Bird of the Week

    5

    Photo courtesy Charles Martinez

    This week’s Bird of the Week, compliments of the Weminuche Audubon Society and Audubon Rockies, is the yellow-rumped warbler.
    If you live near or visit aspen and mixed conifer forests in our area, you are likely to see this week’s bird — the yellow-rumped warbler. Most common in our area in the spring, summer and fall months, they are widespread across North America, migrating to southern regions or Central America in the winter. As their name implies, they exhibit distinctive yellow patches on the underside of their neck, just below their shoulder, and at the base of their tails, the latter yellow patch giving them the alternative common name butter butts. The rest of their body is gray to black in color with white fringes on the backs of their wings. As with many bird species, males are more distinctively colored than females.

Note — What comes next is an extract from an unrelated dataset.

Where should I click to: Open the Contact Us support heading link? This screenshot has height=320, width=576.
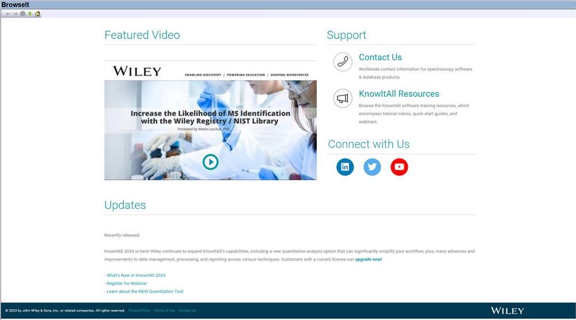380,57
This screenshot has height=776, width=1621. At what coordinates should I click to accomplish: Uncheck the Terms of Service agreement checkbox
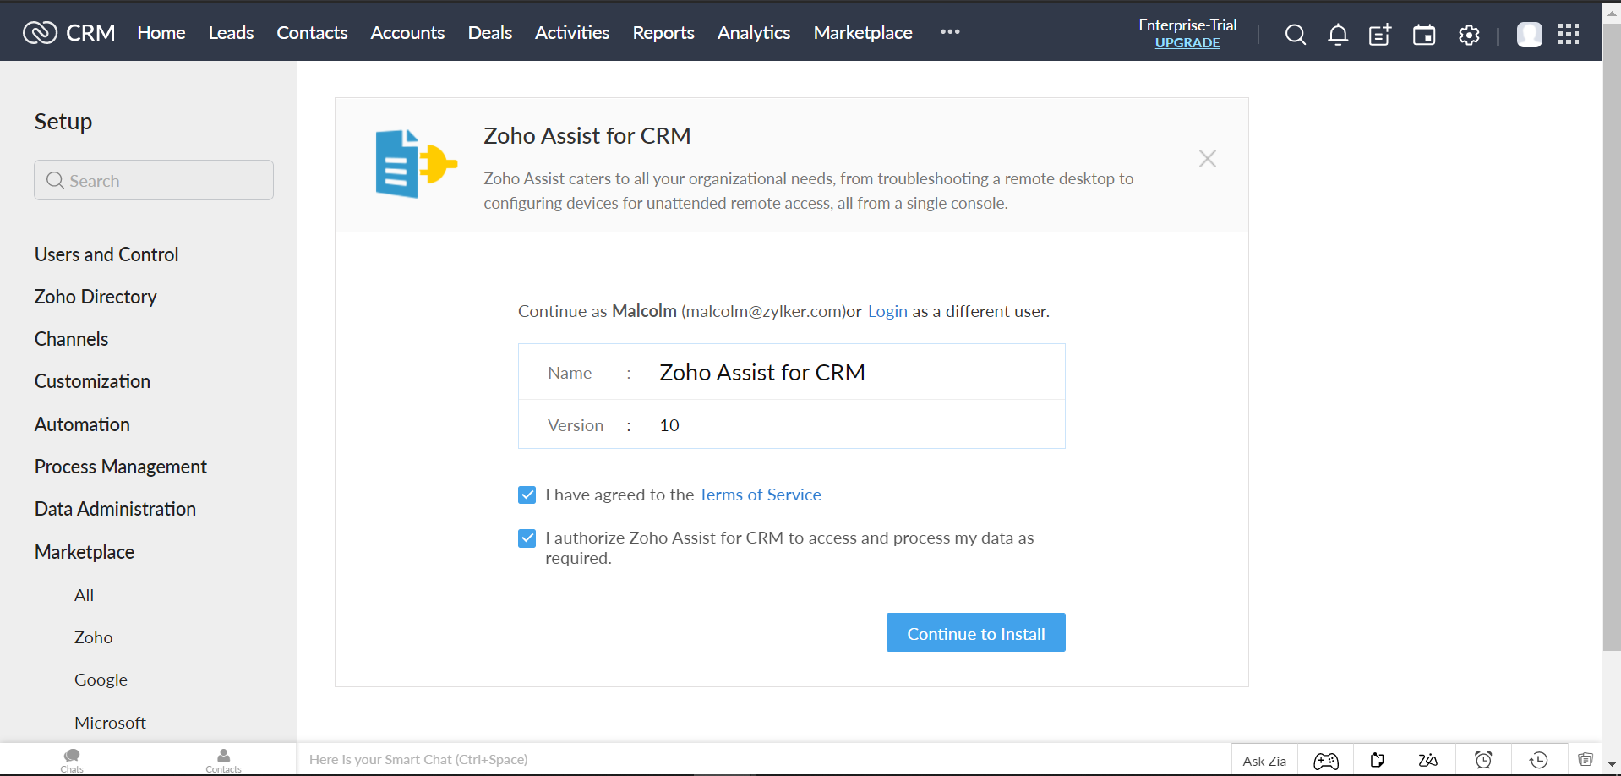[527, 495]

    Yellow-rumped warblers are sparrow-sized, but are one of the larger new-world warblers. True generalists in their dietary preferences, they can be observed “sallying” out from tree branches to catch flying insects, but may also dine on more sedentary insects such as grasshoppers, weevils, ants or spiders. When available, they also feed on fruits and berries, including the fruits of bayberry and wax myrtle, which contain waxes that many other bird species are unable to digest. If you have a bird feeder, the best foods to attract them are sunflower seeds, raisins, suet or peanut butter.

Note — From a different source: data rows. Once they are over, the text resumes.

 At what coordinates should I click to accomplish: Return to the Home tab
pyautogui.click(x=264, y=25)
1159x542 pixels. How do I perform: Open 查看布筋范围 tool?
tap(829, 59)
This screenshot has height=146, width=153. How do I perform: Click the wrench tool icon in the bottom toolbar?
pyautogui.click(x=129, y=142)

    Females construct their cup-like nests out of twigs, pine needles and such, with preferred nesting sites on the branches of conifers. They lay up to six eggs per clutch, with one or two broods per year.
    While the population numbers of the yellow-rumped warbler are generally stable, a decline was observed from 1966 to 2015. Habitat loss and fragmentation is always a concern for this species, with noted sources of mortality including collisions with radio towers, buildings and other obstructions.